Je viens de tomber sur un article très drole écrit par la femme d'un accroc du BlackBerry.
Breaking the BlackBerry addiction
By Katie Herrick
As the wife of a BlackBerry addict, I tried three ways to wean my husband off his new mate. See how we reconnected.
My husband is addicted to his BlackBerry. He uses it while he drives, while he watches TV and, worst of all, while I'm talking. And believe me, he is no multitasker. The other morning I woke up thinking there was a mouse nibbling on something, but it was just my husband sending e-mails from bed. Funny, yes. Could I let it continue? No.
Not wanting to harm my husband's career (after all, that's what this thing is for), he and I came up with three ways to limit his CrackBerry addiction. Then we put each one to the test.
PLAN 1: NO CRACK IN THE BEDROOM
This was suggested by many couples as the perfect solution (one even named her husband's BlackBerry Rochelle, since it has unfortunately become his "other woman"). I felt this was too easy. Hubby can fall asleep before I even turn off the light, so he was able to check his late-night emails, put BB in the living room, and fall asleep without thinking twice about his phone not being by his side. Did I wake up to tapping and clicking? Nope, the radio alarm was music to my ears. But this method did stall our getting-ready-for-work routine because Hubby now had to read his early-morning messages in the living room before getting in the shower.
• The verdict: This helped, but not enough. I was still cuddling with Hubby and BB on the couch at night.
PLAN 2: OUT OF SIGHT, OUT OF MIND
Suggested by my husband, this plan was that he would put BB on the bookshelf by the entryway (of our 450-square-foot apartment) so that he wouldn't be distracted by the red flashing light that indicates an incoming message. He seemed able to let go pretty easily. Then I noticed something strange: He was really antsy and always pacing. He was checking the closets for things, going to the kitchen, looking at our bookcase. Ah-ha! Every stroll around the apartment gave him a chance to check BB.

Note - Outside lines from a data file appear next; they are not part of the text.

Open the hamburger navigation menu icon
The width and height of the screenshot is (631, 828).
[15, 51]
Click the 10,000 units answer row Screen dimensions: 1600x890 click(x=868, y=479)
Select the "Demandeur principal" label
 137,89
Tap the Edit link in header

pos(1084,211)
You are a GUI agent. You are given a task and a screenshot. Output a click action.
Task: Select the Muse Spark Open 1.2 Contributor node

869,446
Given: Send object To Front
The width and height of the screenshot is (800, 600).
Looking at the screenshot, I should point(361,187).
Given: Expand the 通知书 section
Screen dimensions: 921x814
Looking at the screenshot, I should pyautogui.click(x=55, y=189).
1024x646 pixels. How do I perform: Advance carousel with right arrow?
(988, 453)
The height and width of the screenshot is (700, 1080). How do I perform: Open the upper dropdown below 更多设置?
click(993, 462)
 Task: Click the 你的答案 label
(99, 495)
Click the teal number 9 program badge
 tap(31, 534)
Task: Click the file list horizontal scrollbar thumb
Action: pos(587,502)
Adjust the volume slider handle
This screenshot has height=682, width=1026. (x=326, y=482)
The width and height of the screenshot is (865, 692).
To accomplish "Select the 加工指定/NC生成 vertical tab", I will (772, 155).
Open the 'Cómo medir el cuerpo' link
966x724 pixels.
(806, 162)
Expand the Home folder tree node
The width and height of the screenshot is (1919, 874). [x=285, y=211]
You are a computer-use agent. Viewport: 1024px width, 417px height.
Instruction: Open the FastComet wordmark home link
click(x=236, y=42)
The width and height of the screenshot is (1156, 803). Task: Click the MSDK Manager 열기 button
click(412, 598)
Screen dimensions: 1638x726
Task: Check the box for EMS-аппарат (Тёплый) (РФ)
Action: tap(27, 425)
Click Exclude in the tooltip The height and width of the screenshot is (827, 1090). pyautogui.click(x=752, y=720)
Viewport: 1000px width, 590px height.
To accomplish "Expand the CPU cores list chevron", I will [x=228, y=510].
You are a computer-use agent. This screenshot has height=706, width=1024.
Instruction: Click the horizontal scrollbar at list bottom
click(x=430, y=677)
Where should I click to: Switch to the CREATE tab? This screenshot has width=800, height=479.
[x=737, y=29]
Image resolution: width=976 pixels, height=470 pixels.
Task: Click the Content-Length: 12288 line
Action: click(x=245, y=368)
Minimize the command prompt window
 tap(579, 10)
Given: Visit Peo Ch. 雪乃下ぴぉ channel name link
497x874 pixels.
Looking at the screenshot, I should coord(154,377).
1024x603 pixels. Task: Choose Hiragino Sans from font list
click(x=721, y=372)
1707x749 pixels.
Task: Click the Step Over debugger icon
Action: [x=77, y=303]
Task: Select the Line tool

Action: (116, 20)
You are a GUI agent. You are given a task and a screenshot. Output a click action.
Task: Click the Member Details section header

• The verdict: This was a great start, and it's a solution I could live with. I think it would have worked better in a bigger apartment.
PLAN 3: DESIGNATED HOURS TO INDULGE
I don't like the idea of being a drill sergeant for my husband. I'm not a neat freak. I don't consider myself incredibly needy. But I do like some one-on-one time. Even if we're watching TV together, it's nice to share something that's funny ... and not have to repeat it to a distracted husband who was typing an e-mail (or worse, trying to beat his record at BrickBreaker, the silly game that comes standard on BlackBerries).
I got this idea from a woman who said she had designated non-BlackBerry hours for her husband, where his system is actually turned off. But since we don't have a land-line, and this is the only way to contact him, that wasn't possible for us. We decided that 8 p.m. to 10:30 p.m. would be our non-BB time, except for important phone calls (meaning parents, friends or work). And if I'm on the phone, it's a-OK for him to type away. At home, BB could be checked about every three hours (nothing too rigid formatted, but in that general time frame).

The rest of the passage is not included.